Time is Flying- Small Life Update

I can’t believe how fast time is flying lately. I’m kind of shocked it’s July. And not just the beginning of July. Saturday was Ryan’s birthday and I’ve always equated that with a sort of mid summer celebration.

Therapy

I have been attending therapy regularly for over a year now. I’ve accomplished a lot, but for me it is work that will never be done. Some weeks I feel well, my depression is cooperative, my anxiety is light, and my health is stable. Other weeks I am down in the dumps, or anxious over an everyday task, and when the pain flares who knows where my head is going to be.

So I am thankful that I keep making those appointments and keep going back. Just checking in can be refreshing.

Coloring Book

At the beginning of the year I started this blog and a different type of creative project. I’ve been working on creating a mandala coloring book. In 2017 I created a 100 Mandala project, where I filled a sketch book with individual and unique mandalas. This year I wanted to expand on that. I have so far created 14 full sized coloring pages.

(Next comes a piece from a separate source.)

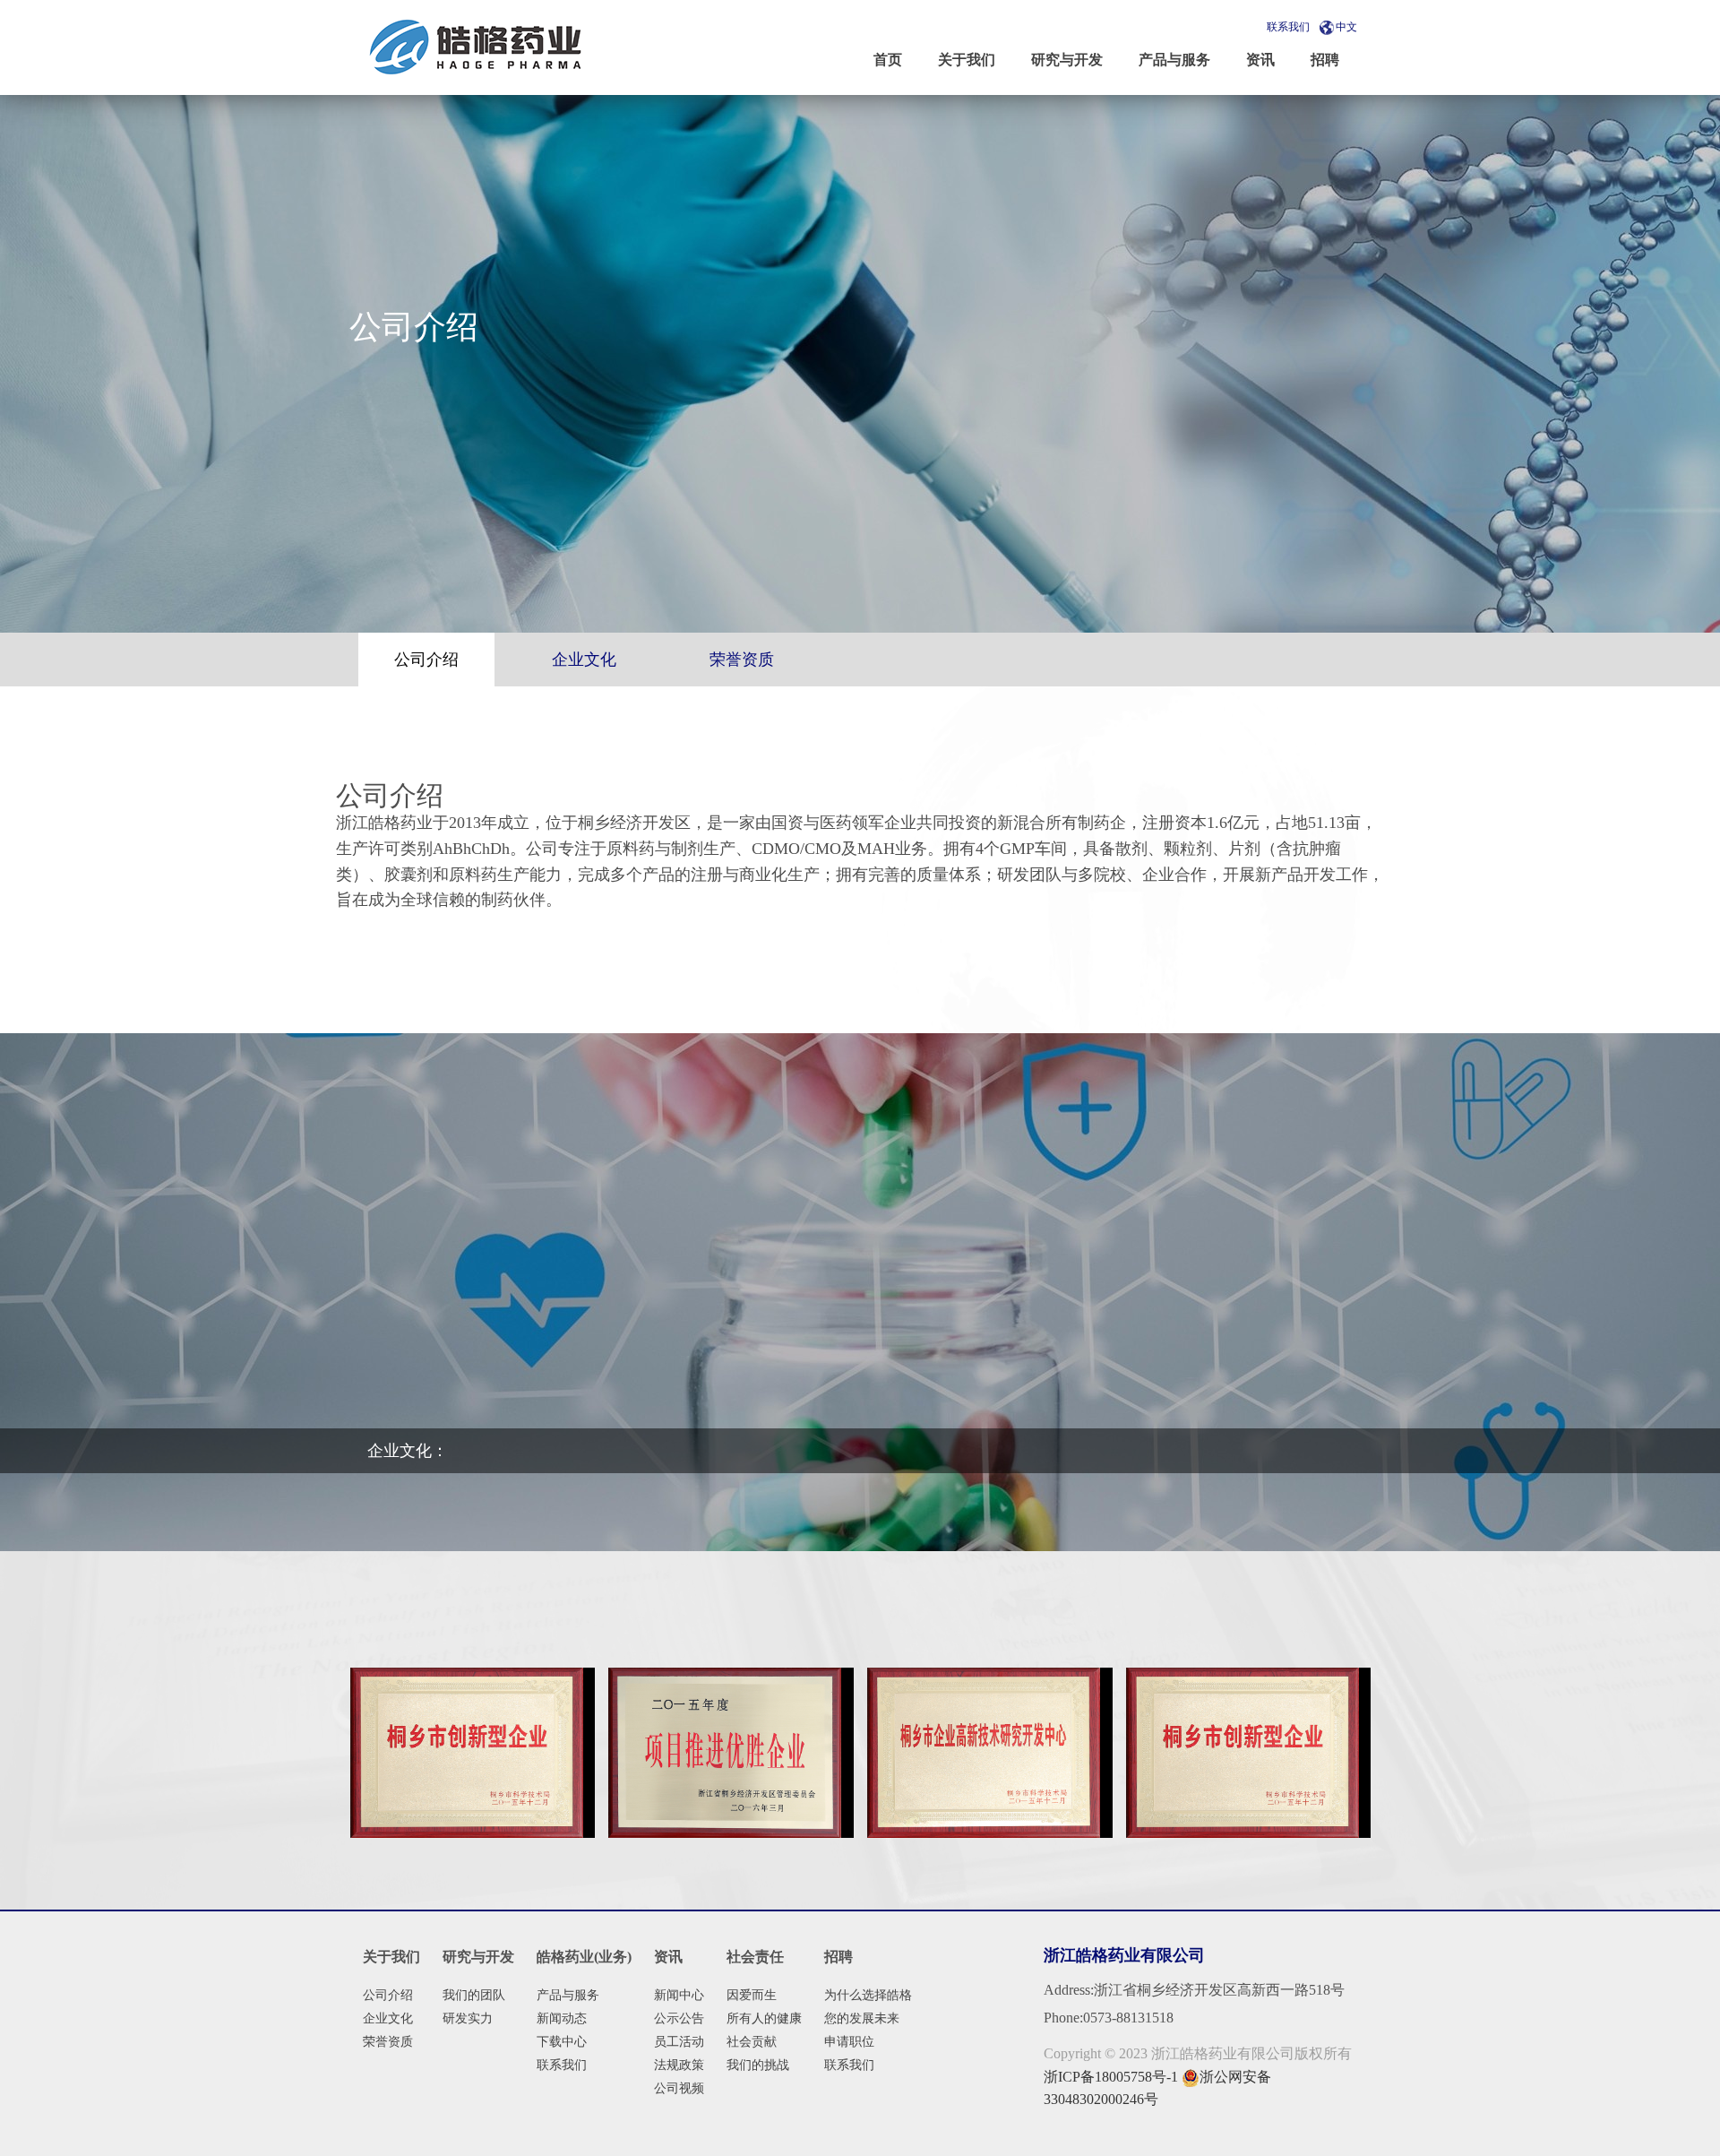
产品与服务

I hope to have pages completed and ready to scan next month. My original goal had been February, that was ambitious!

NEW!!!

I got a new computer this week, which I’m loving so far. For 12 years I was a Mac user and I’ve returned to the PC world. This was mostly a financial decision, but I’ve been also looking at part time jobs, all of which require knowledge of Office.

I’m hoping it will help with my productivity. Right off the bat I did not have to open my word processing app 4 times before I could actually use it, which is a huge time saver. I’ve been doing a lot of writing, but I keep getting inspired by these grand ideas, which take awhile to process and write. Which doesn’t really lend itself to blogging.

I will try to include short tid bits of info and updates in the near future. Also it has occurred to me that I have not included a picture of myself yet on this site. Here is the husband and I selfie-ing at his birthday celebration.

Hope and Happiness with Chronic Illness

Hopeful and Happy. Some people may not connect either of these with chronic illness and pain. It’s true illness and pain can bring dark times. It can take you to places you believe you are never going to get out of. To Sadness and despair.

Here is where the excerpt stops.